■ **Provided entries**:
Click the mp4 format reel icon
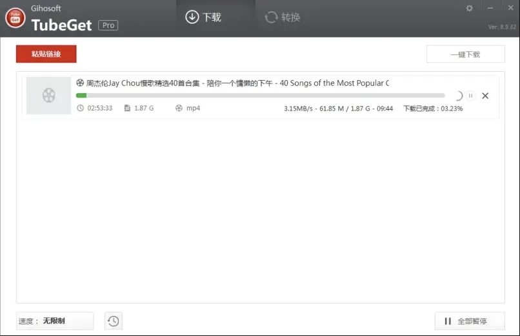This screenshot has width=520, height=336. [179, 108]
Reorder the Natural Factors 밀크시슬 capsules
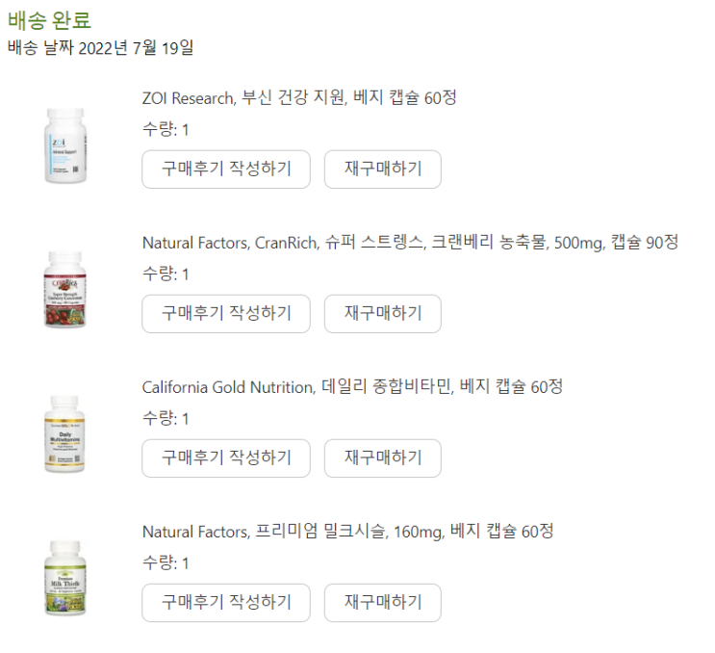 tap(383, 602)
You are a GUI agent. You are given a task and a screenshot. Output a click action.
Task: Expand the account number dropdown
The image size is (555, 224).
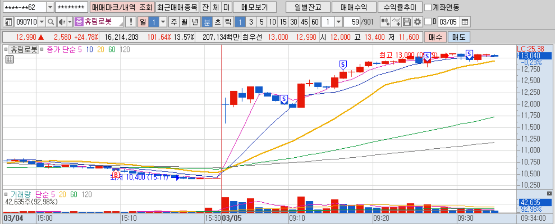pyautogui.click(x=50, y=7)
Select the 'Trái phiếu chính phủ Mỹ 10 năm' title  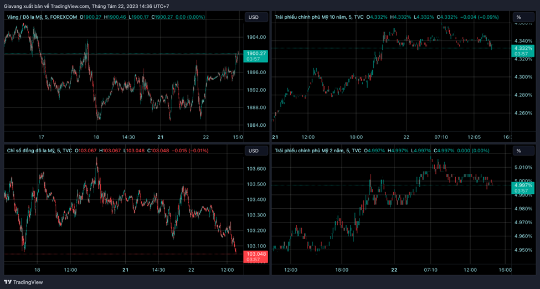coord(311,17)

==

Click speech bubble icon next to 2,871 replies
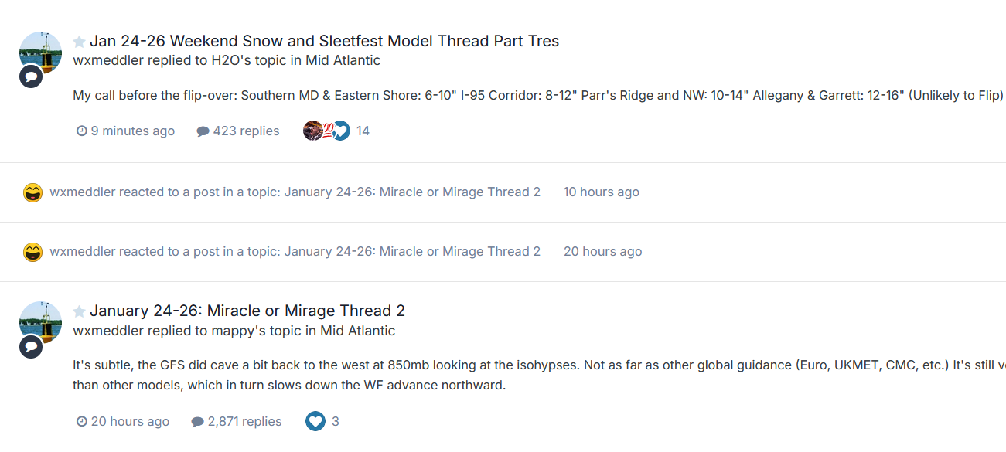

* * *

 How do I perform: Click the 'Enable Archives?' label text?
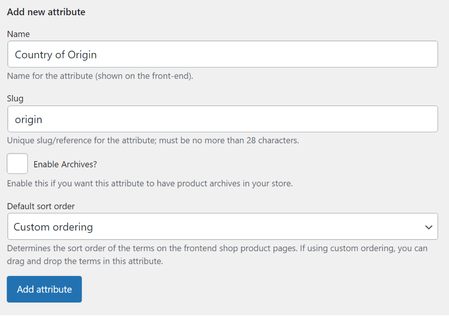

■ **Aim of the task**:
Above are some entries; copy exactly the lines from the line with "Click the mp4 format reel icon" through the line with "Task: Expand the account number dropdown", both included, but none of the pictures.

■ **Exercise output**:
Click the mp4 format reel icon
This screenshot has width=520, height=336. [179, 108]
Reorder the Natural Factors 밀크시슬 capsules
 tap(383, 602)
You are a GUI agent. You are given a task and a screenshot. Output a click action.
Task: Expand the account number dropdown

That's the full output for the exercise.